Red Hat Training

A Red Hat training course is available for Red Hat OpenStack Platform

Chapter 5. Using HAProxy

HAProxy provides high-availability features to OpenStack by load-balancing traffic to controllers running OpenStack services. The haproxy package contains the haproxy daemon, which is started from the systemd service of the same name, along with logging features and sample configurations. As noted earlier, Pacemaker manages the HAProxy service itself as a highly available service (haproxy-clone).

Note

Refer to the KCS solution How can I verify my haproxy.cfg is correctly configured to load balance openstack services? for information on validating an HAProxy configuration.

In Red Hat OpenStack Platform, the director configures multiple OpenStack services to take advantage of the haproxy service. The director does this by configuring those services in the /etc/haproxy/haproxy.cfg file. For each service in that file, you can see:

  • listen: The name of the service that is listening for requests
  • bind: The IP address and TCP port number on which the service is listening
  • server: The name of each server providing the service, the server’s IP address and listening port, and other information.

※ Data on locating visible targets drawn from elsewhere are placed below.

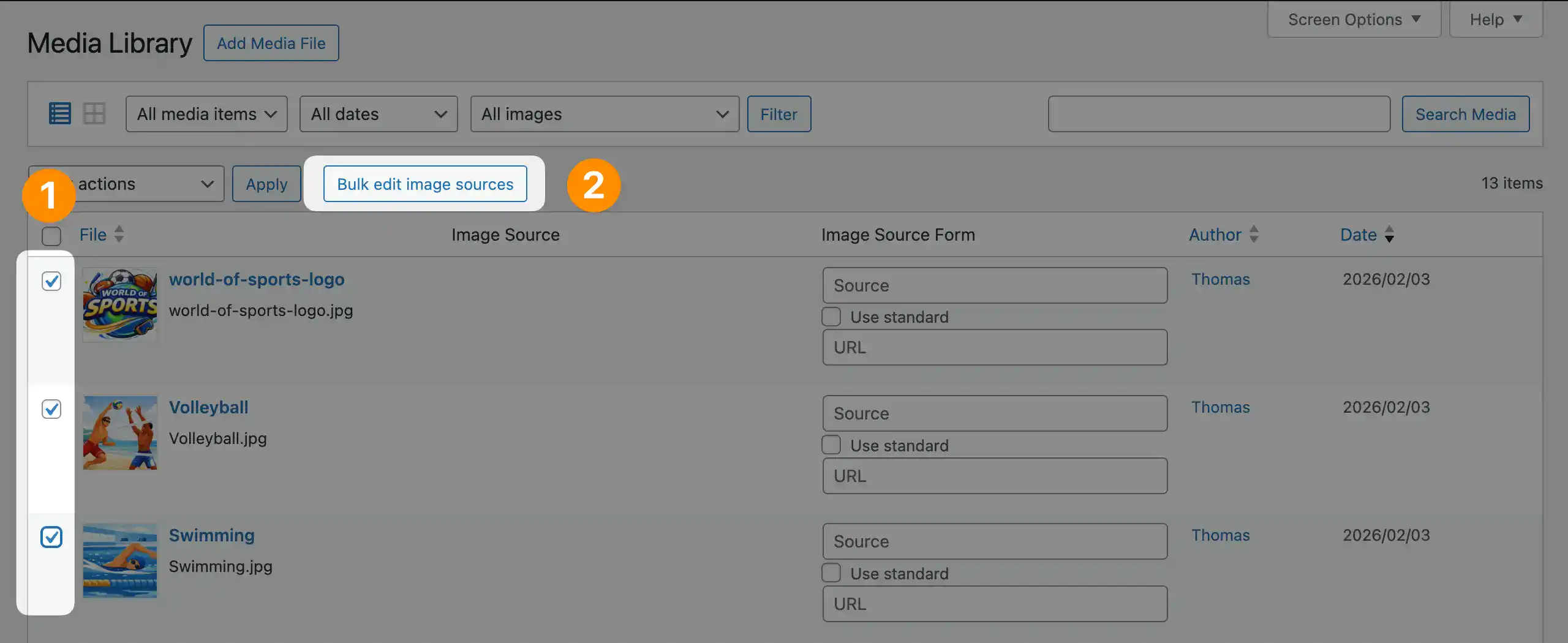The image size is (1568, 643).
Task: Uncheck the Volleyball row checkbox
Action: (x=51, y=409)
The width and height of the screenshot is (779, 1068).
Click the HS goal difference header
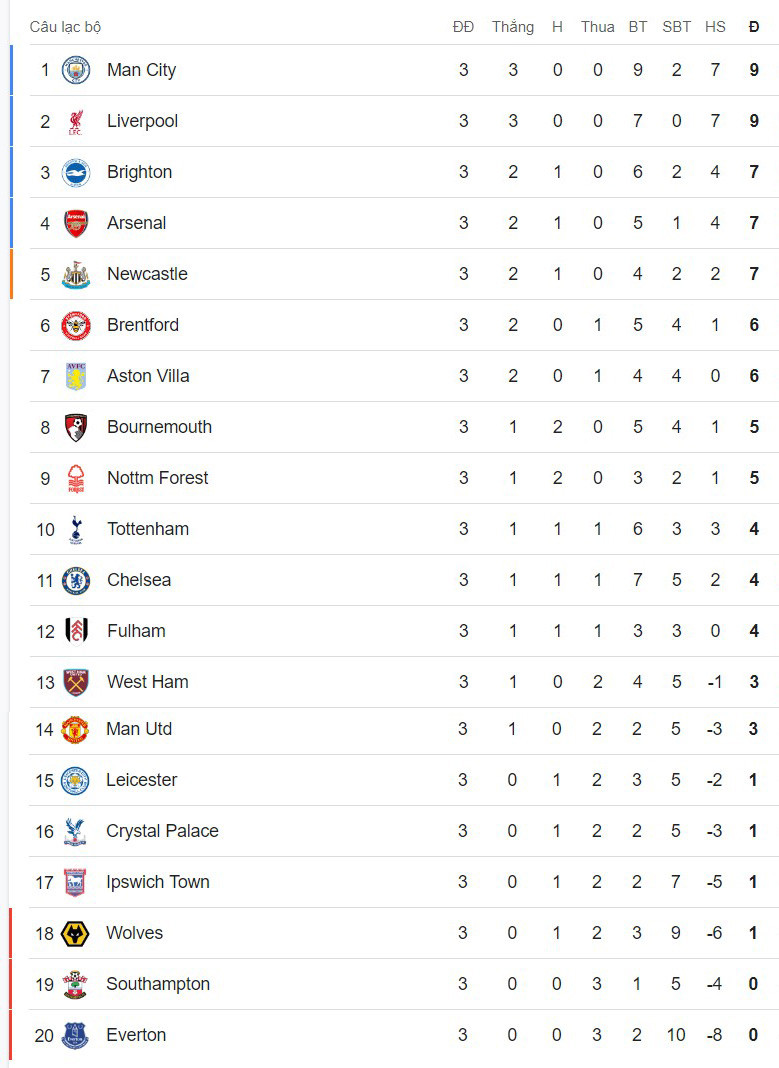click(x=714, y=27)
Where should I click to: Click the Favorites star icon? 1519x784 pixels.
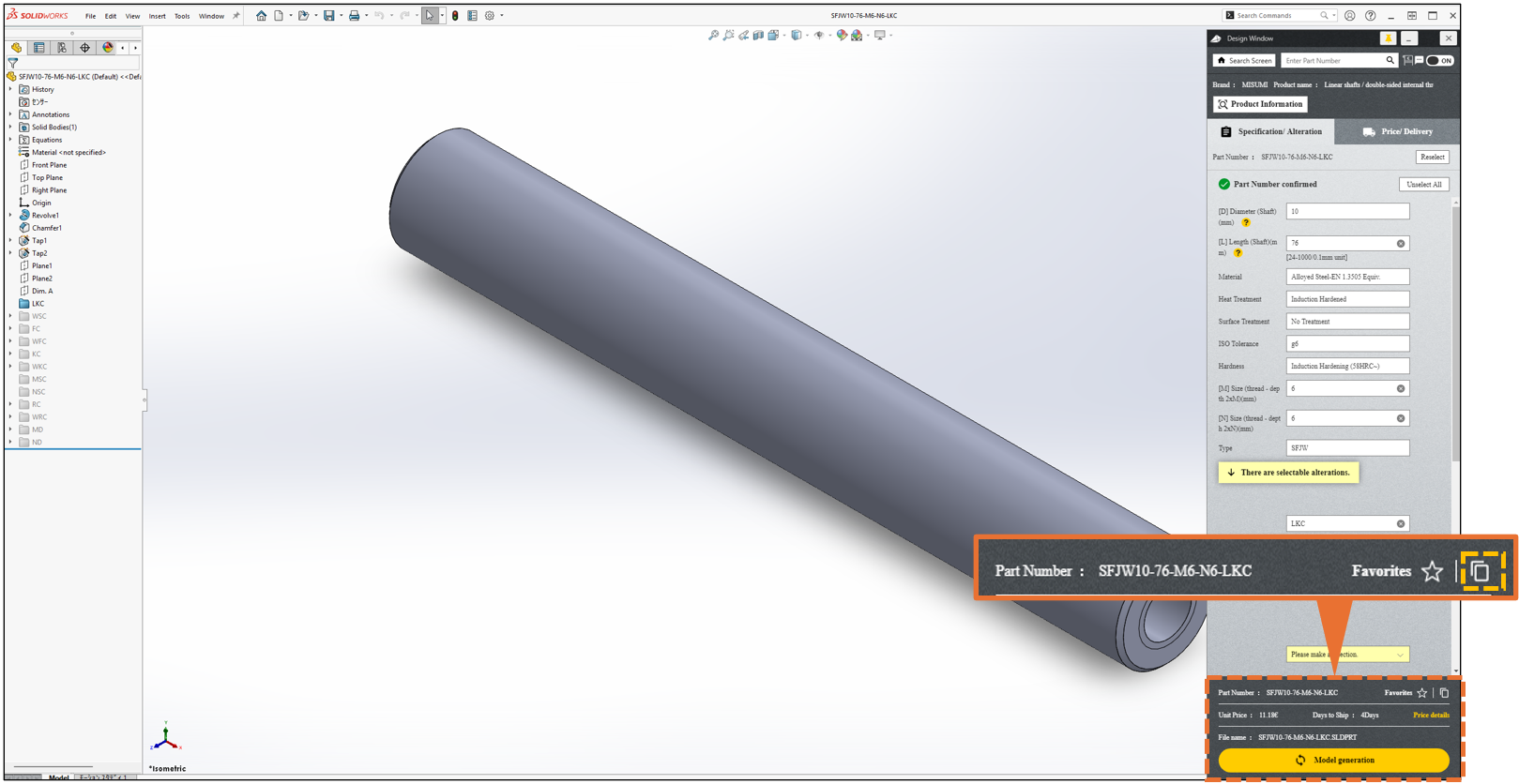1421,693
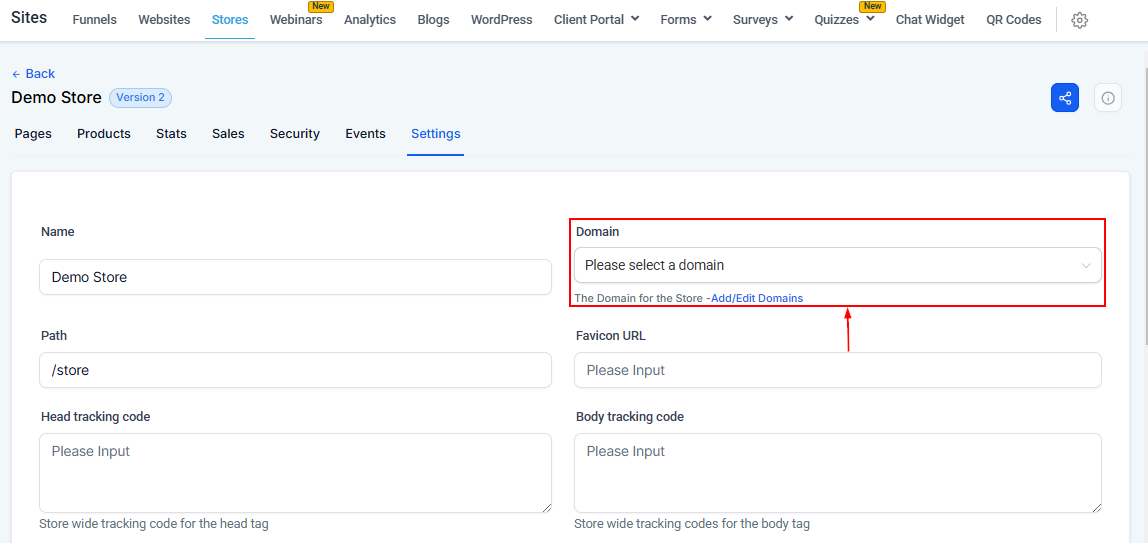1148x543 pixels.
Task: Open the Surveys dropdown menu
Action: (x=762, y=20)
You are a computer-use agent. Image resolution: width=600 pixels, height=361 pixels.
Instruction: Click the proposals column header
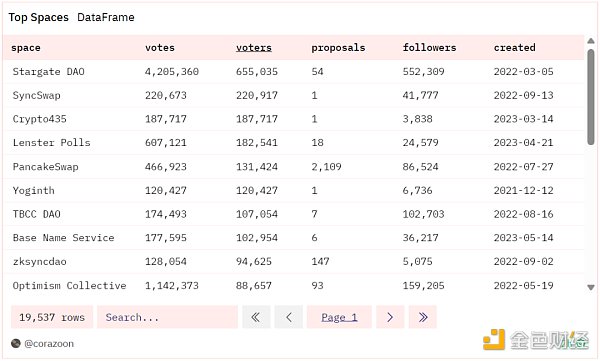pos(338,47)
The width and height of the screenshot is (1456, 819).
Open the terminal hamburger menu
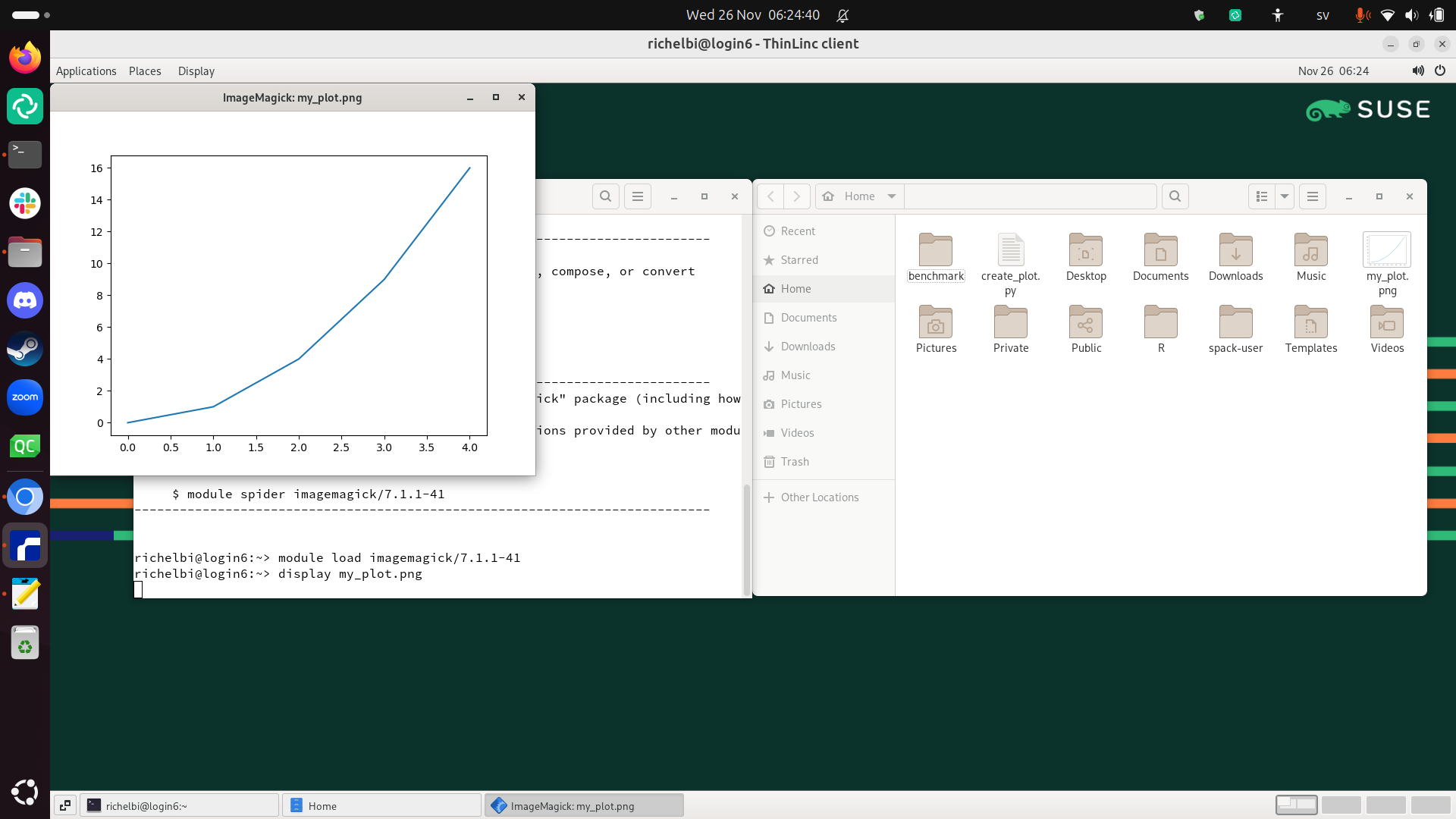tap(638, 196)
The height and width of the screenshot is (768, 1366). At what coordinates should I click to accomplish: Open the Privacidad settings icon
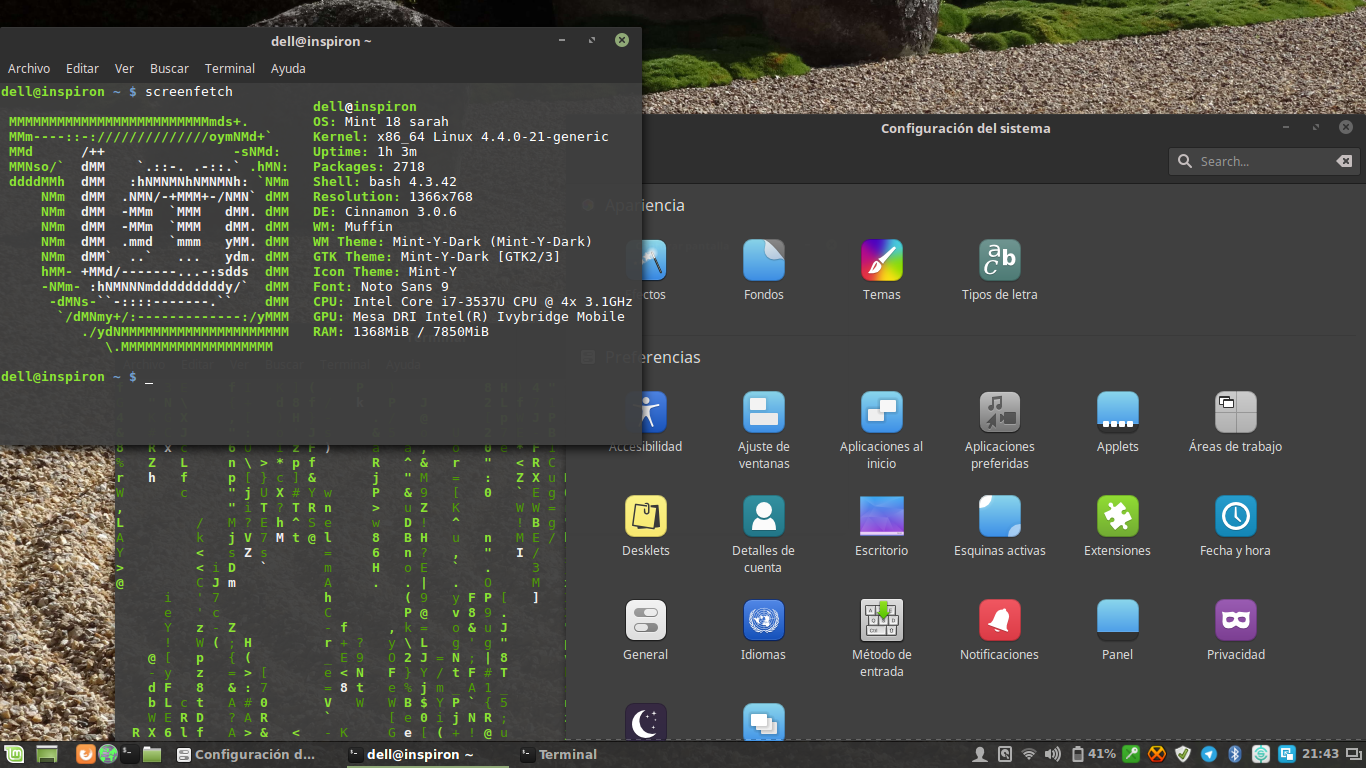coord(1236,620)
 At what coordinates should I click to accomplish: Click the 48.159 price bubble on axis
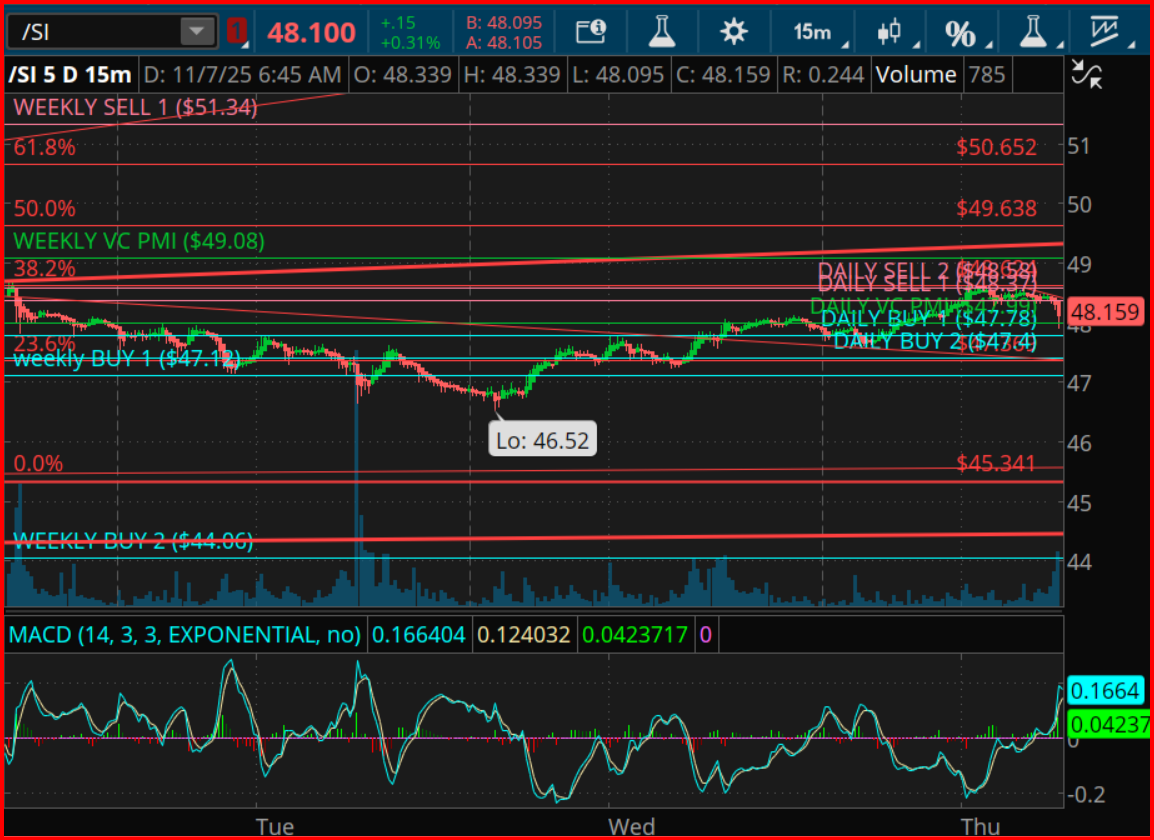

The haproxy.cfg file created when you install Red Hat OpenStack Platform with the director identifies 19 different services for HAProxy to manage. Here’s an example of how the horizon listen service is configured in the haproxy.cfg file: 

 listen horizon
  bind 172.17.0.19:80 transparent 1
  bind 172.20.0.200:80 transparent 2
  mode http 3
  cookie SERVERID insert indirect nocache
  option forwardfor
  server overcloud-controller-0.internalapi.localdomain 172.17.0.21:80 check cookie overcloud-controller-0 fall 5 inter 2000 rise 2 4
  server overcloud-controller-1.internalapi.localdomain 172.17.0.18:80 check cookie overcloud-controller-0 fall 5 inter 2000 rise 2
  server overcloud-controller-2.internalapi.localdomain 172.17.0.13:80 check cookie overcloud-controller-0 fall 5 inter 2000 rise 2
1
Virtual IP address and port on the Internal API network to use inside the overcloud.
2
Virtual IP address and port on the External network that provides access to the API network from outside the overcloud.
3
Type of protocol that the network uses to send and receive information, in this case http
4
Controller node that can accept direct requests from the listed IP addresses. In this case, three controller nodes are available: overcloud-controller-0.internalapi.localdomain, overcloud-controller-1.internalapi.localdomain, and overcloud-controller-2.internalapi.localdomain. The health check is set to run until either two successful attempts (rise 2) or five unsuccessful attempts (fail 5).

Here is the list of services managed by HAProxy on the controller nodes:

Table 5.1. Services managed by HAProxy

ceilometer

cinder

glance_api

glance_registry

haproxy.stats

heat_api

heat_cfn

heat_cloudwatch

horizon

keystone_admin

keystone_public

mysql

neutron

nova_ec2

nova_metadata

nova_novncproxy

5.1. HAProxy Stats

The director also enables HAProxy Stats by default on all HA deployments. This feature allows you to view detailed information about data transfer, connections, server states, and the like on the HAProxy Stats page.

The director also sets the IP:Port address through which you can reach the HAProxy Stats page. To find out what this address is, open the /etc/haproxy/haproxy.cfg file of any node where HAProxy is installed. The listen haproxy.stats section lists this information. For example: 

listen haproxy.stats
  bind 10.200.0.6:1993
  mode http
  stats enable
  stats uri /

In this case, point your web browser to 10.200.0.6:1993 to view the HAProxy Stats page.

5.2. References

For more information about HAProxy, see HAProxy Configuration (from Load Balancer Administration).

For detailed information about settings you can use in the haproxy.cfg file, see the documentation in /usr/share/doc/haproxy-VERSION/configuration.txt on any system where the haproxy package is installed (such as Controller nodes).